Activity: Copy the material below verbatim from the line with "Select the 'Use output frequency' option" to the line with "The width and", both lines included, omitting pictures and every line outside that range.

Available data:
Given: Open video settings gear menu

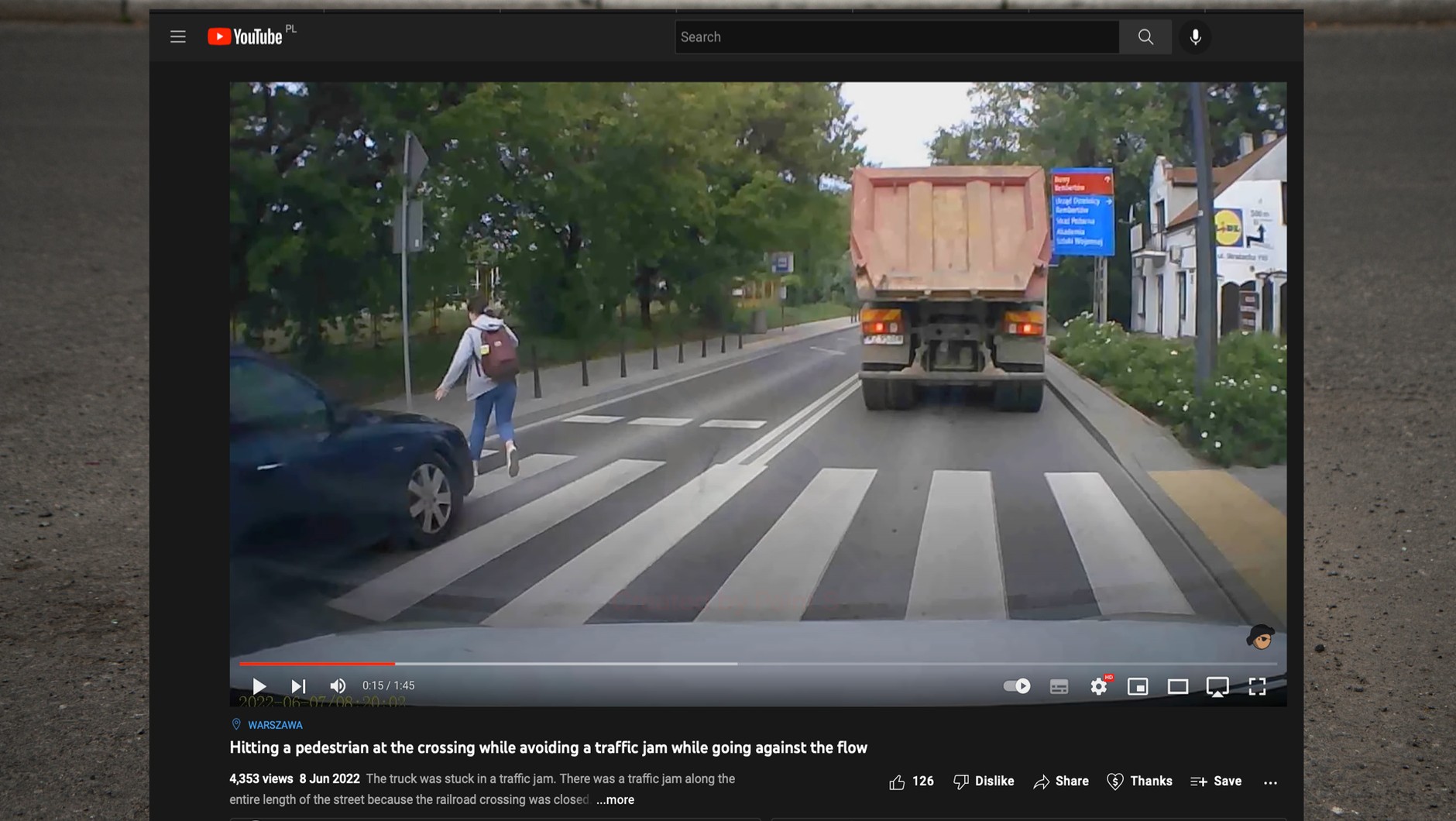Looking at the screenshot, I should tap(1098, 686).

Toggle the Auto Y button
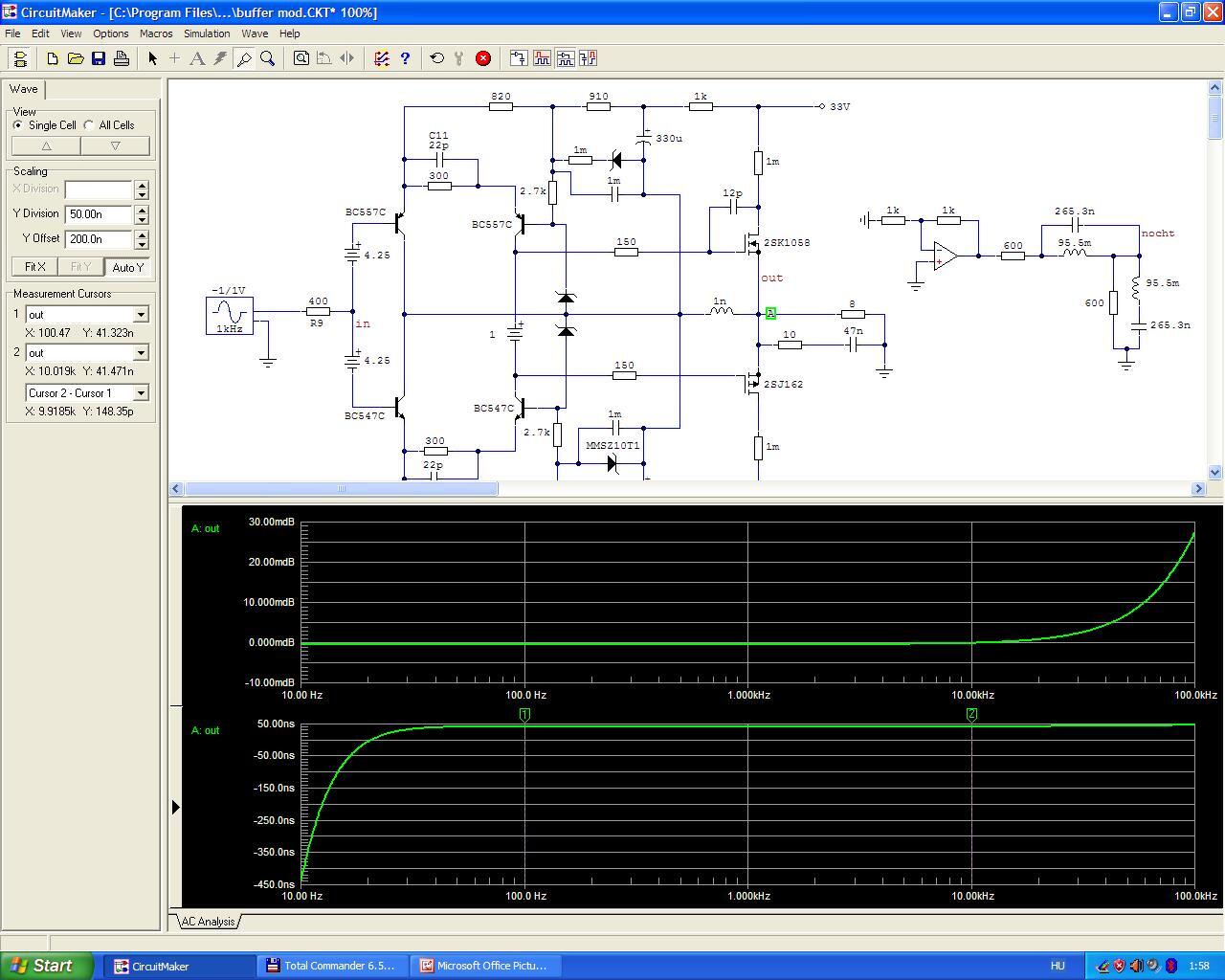coord(127,267)
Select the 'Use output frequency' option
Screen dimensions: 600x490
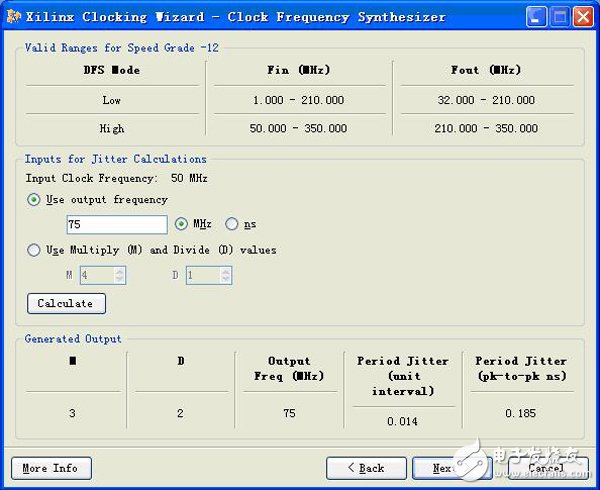coord(34,200)
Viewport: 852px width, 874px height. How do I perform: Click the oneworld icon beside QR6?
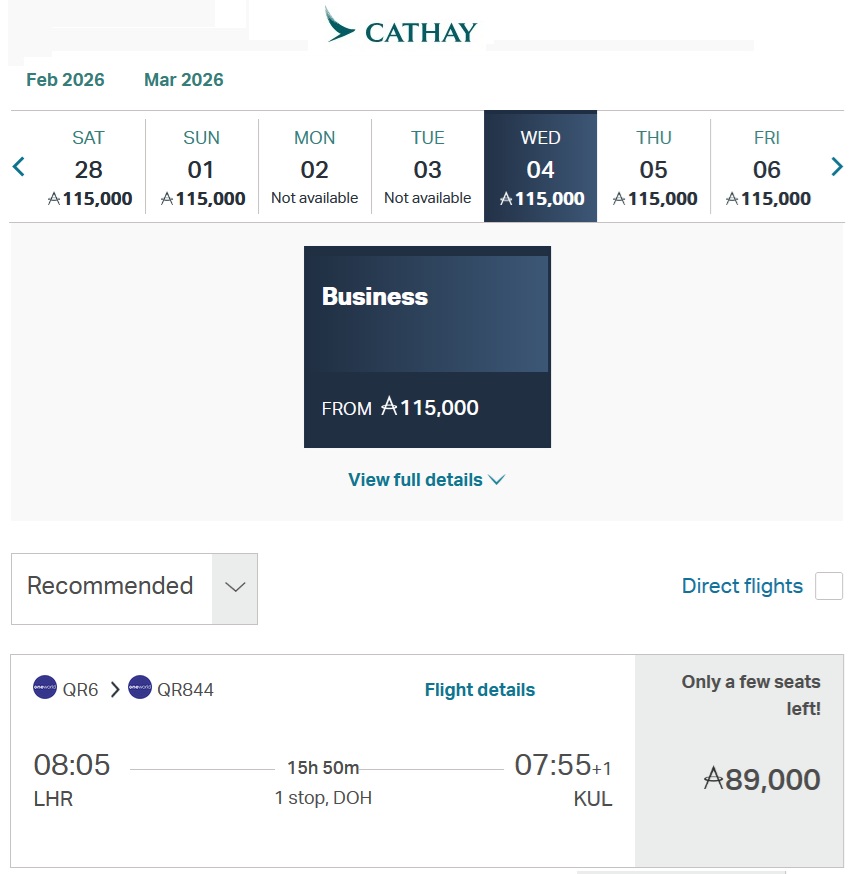point(45,688)
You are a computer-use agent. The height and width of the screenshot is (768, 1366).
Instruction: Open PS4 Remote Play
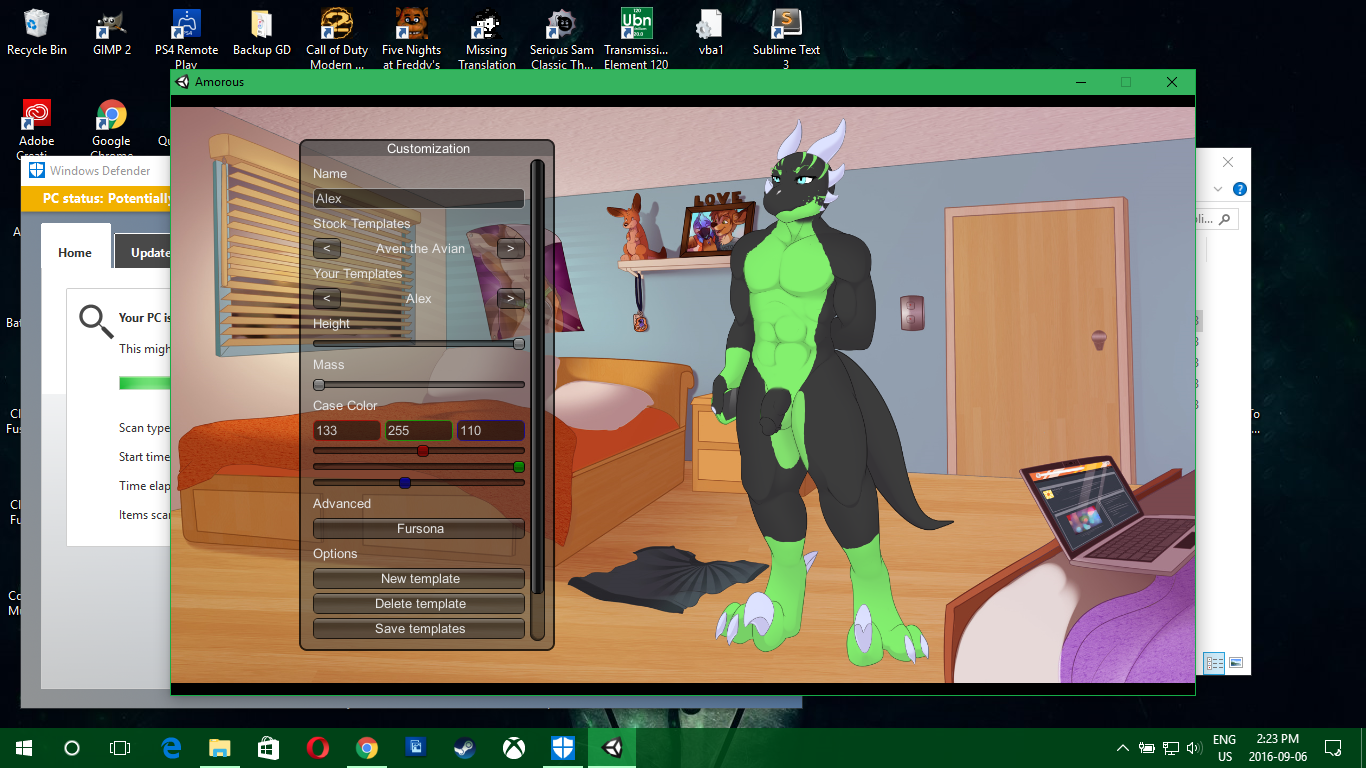click(x=186, y=22)
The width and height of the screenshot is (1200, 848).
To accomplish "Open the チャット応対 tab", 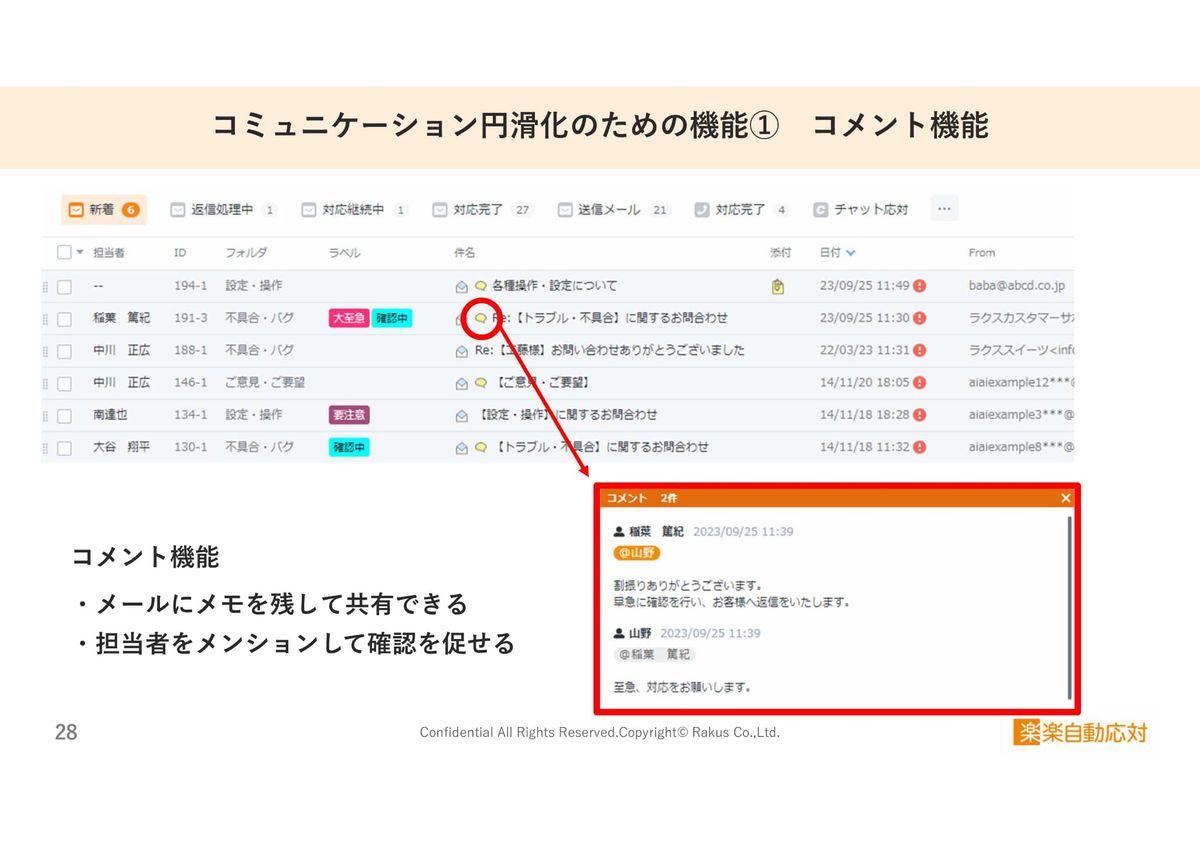I will click(x=861, y=210).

Solution to the problem:
Select the 'Use output frequency' option
Screen dimensions: 600x490
coord(34,200)
Viewport: 852px width, 874px height. How do I perform: Click the oneworld icon beside QR6?
point(45,688)
You are a computer-use agent. The height and width of the screenshot is (768, 1366).
Instruction: Open PS4 Remote Play
click(x=186, y=22)
The width and height of the screenshot is (1200, 848).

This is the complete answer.